■ KUTIPAN DOKUMEN ■

################

Teluk Dalem, Lombok Utara. Alhamdulillah, tersampaikan juga niat saling meminta maaf dan bersilaturahmi di Hari Raya Idul Fitri 1 Syawal 1446 Hijriah. Meski bertepatan dengan akhir bulan dan April Mop yang umumnya dilakukan per 1 April, sirkel terdekat saya melaksanakan momen bermaaf-maafan ya sewajarnya. Layaknya masyarakat kebanyakan.
Lalu, setelah itu apa?
Juga momen lanjutan yang jamak terjadi. Kembali ke rutinitas, menyiapkan perbekalan. Rapikan berkas-berkas dokumen untuk pekerjaan administrasi. Perlengkapan belajar untuk yang masih bersekolah. Awalnya hendak sedikit napak tilas jalur-jalur pendakian gunung Rinjani, ternyata kalah oleh semangat bersih-bersih sebagian sudut rumah. Atau sempat tersambar ide, ingin decluttering isi lemari pakaian besar-besaran.
Mengapa?
Selama bekerja sejak November lalu, praktis saya hanya membawa set baju mengajar sesuai aturan sekolah. Dua setel batik, dua setel atasan putih dan baju bebas rapi di hari Jumat. Menghindari terlalu banyak barang, sekitar 7 setel baju saya padu padan saban pekan. Akhirnya, puluhan baju lainnya, relatif nganggur ya selama 6 bulan terakhir juga. Sigh...
Persis seperti inspirasi pada judul yang saya ambil, di sekian tahun melalui momen bermaaf-maafan di lebaran, serasa menjadi manusia yang terlahir kembali. Sesempurnanya berikhtiar menjadi manusia versi terbaik, sejatinya manusia mustahil luput dari salah. Sedikit catatan hikmat yang semoga juga dialami kawan-kawan penulis Kompasiana lainnya. Diantaranya;
Pertama, hari yang fitri, atau fitrah. Lahiriahnya manusia, seolah kertas putih dan bersih tiada noda. Esensi hikmat ini, banyak dari kita biasakan berpikir positif. Saya, Anda, kita, telah sama saling memaafkan. Sepantasnya menghindari melakukan salah yang sama, pun yang lainnya. Sama juga berpikir serba baik, sebagian besar kita ke depannya mengikhtiarkan niat dan laku yang sama.
Kedua, dengan dasar sama-sama suci, sinergi melakukan apapun jadi turut terjaga bersihnya. Pekerjaan di rumah, di kantor, di kebun sawah, dan sebagainya, dimulai dengan semangat serba baru. Insya Allah.

################

■ DATA ■
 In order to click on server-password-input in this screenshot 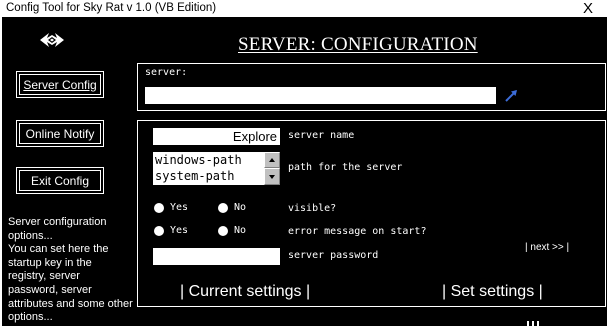, I will do `click(216, 256)`.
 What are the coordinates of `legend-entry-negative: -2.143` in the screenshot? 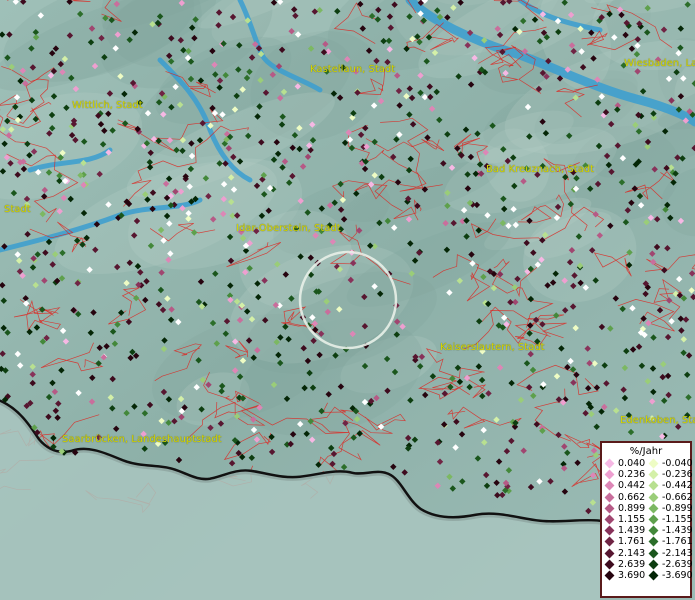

################

■ YANG DIKERJAKAN ■
A. Kembalikan bagian tulisan tentang Idul Fitri di atas yang dibuka oleh kata-kata yang memuat "Juga momen lanjutan" dan ditutup dengan "lemari pakaian besar-besaran.", disalin tanpa perubahan.
B. Sambung tulisan tentang Idul Fitri di atas, mulai setelah kalimat terakhir yang ditampilkan.

■ KUNCI JAWABAN ■
A.
Juga momen lanjutan yang jamak terjadi. Kembali ke rutinitas, menyiapkan perbekalan. Rapikan berkas-berkas dokumen untuk pekerjaan administrasi. Perlengkapan belajar untuk yang masih bersekolah. Awalnya hendak sedikit napak tilas jalur-jalur pendakian gunung Rinjani, ternyata kalah oleh semangat bersih-bersih sebagian sudut rumah. Atau sempat tersambar ide, ingin decluttering isi lemari pakaian besar-besaran.

B.
Ketiga, dengan dua hikmat di atas saja, rasanya tak hendak berputus harap. Sikon negeri kita juga bisa semakin baik. Walau entah ini, saya pribadi pun kesulitan menemukan kisah inspiratif di sudut negeri yang pantas mewakilkan doa baik ini. Yang mudah saya ingat, Jumat 28 Maret 2025 lalu, laringitis memaksa saya kehilangan suara. Karena hari aktif bekerja terakhir, saya ijin ke Puskesmas desa Pemenang, di Lombok Utara. Bersabar sekian menit dengan antrian pasien lainnya, saya terkesan bahwa fasilitas kesehatan yang saya dapatkan benar-benar gratis. Syukurlah, berbekal kesan baik selama pelayanan di Puskesmas ini, juga obat-obatan, dua hari ini suara saya telah kembali dan hisa ngobrol dengan keluarga serta sanak di hari lebaran.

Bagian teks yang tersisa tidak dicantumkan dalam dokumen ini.